Nel percorso da uno spazio all’altro scopro il programma di BMW ART MAKERS che consente alla coppia di artista e curatore “Eva Nielsen e Marianne Derrien” di produrre un lavoro sperimentale “Insolare” che esplora i fenomeni climatici e geologici legati all’insolazione. Ecco un primo lavoro di ricerca sperimentale non facile da comunicare. Ciò che colpisce fino a questo punto è la qualità degli allestimenti: preziosa, curata, innovata, composta da immagini, video, installazioni. Un vero piacere per gli occhi! Ci si imbatte ancora in una mostra di un cineasta come Wim Wenders in una esposizione che volutamente vuole mettere in evidenza come l’arte visiva confluisce in un unico linguaggio che utilizza strumenti diversi: cinepresa, macchina fotografica, cellulare.
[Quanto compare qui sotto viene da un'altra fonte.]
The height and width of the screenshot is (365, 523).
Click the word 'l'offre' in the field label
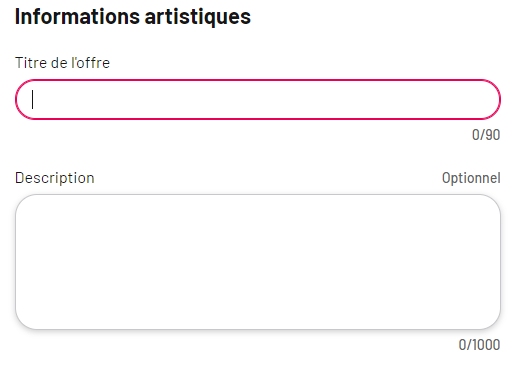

Ecco allora lui stesso che dichiara: “Nel 1976 ho girato L’Ami Americain ad Amburgo con Bruno Ganz e Denis Hopper. Le polaroid erano allora l’equivalente delle foto istantanee che si realizzano oggi con gli smartphones.” Forse la qualità di alcune polaroid in esposizione non sempre è eccellente come quelle che hanno reso famoso Wenders, ma venire accolti da grandi schermi con il volto di Denis Hopper, ascoltare pezzi di film e venire rapiti dalle foto di attori e pezzi di shooting… un privilegio essere qui, ad Arles, in questo festival della fotografia!".
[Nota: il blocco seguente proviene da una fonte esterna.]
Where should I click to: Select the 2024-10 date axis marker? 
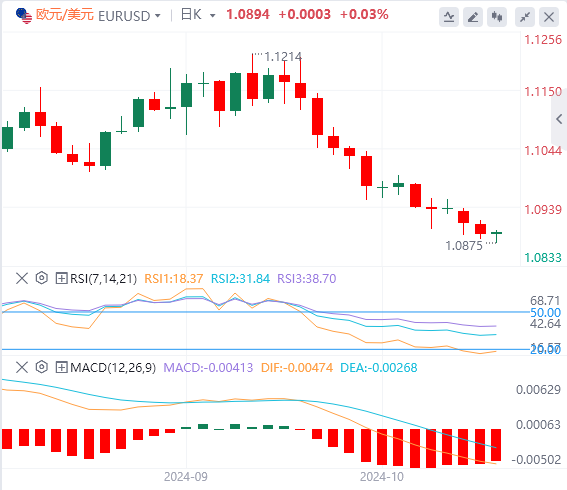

La giornata fugge via rapidamente riuscendo ancora a guardare l’esposizione di “Casa Susanna” una serie, forse un po' esageratamente ripetitiva di 350 fotografie degli anni '50 e '60 scoperte nel 2004 da due antiquari in un mercatino delle pulci a New York. La singolarità di questo progetto è dovuta al fatto che gli uomini che compaiono nelle immagini sono travestiti da donne e che la loro identità femminile è quella della casalinga “rispettabile”, della ragazza della porta accanto o della dama borghese. Dietro queste fotografie si nasconde, in realtà, una vasta rete sotterranea di uomini travestiti. Sono sposati, buoni padri della borghesia bianca americana, sono ingegneri, piloti di linea o funzionari delle agenzie federali. Incarnano il sogno americano. E il suo incubo. Perché l'America di quegli anni era anche quella della segregazione, razziale, sessuale e politica. È veramente la forza della fotografia che fa capire nei ritratti il desiderio incontenibile di essere “donna” e di rappresentare la “donna” nella sua versione femminile più quotidiana, il desiderio di vivere una sessualità che viene sentita primaria, naturale senza scadere in pornografia. Stupore per venire a conoscenza di questa comunità, un senso anche di tenerezza avvolto da un velo di tristezza al pensiero di quanto sia stato faticoso vivere due vite distinte per esprimere la mascolinità riconosciuta allora e l’essenza vera della propria femminilità.


Note


[1] Traduzione: Un festival di fotografia emblematico come quello di Arles è finalmente uno specchio della società, delle domande e dei movimenti che la attraversano: nella diversità di voci e soggetti che trasmette, il programma 2023 va oltre i riflessi. La Francia, paese d'invenzione della fotografia, ha davanti a sé bellissimi progetti. Il Ministero della Cultura sarà al fianco dei fotografi e di tutti coloro che compongono il mondo della fotografia, con grande impegno!)“Ecco allora che, come capita ogni anno, mi perdo nella programmazione e non so da che parte incominciare da vera bulimica della fotografia.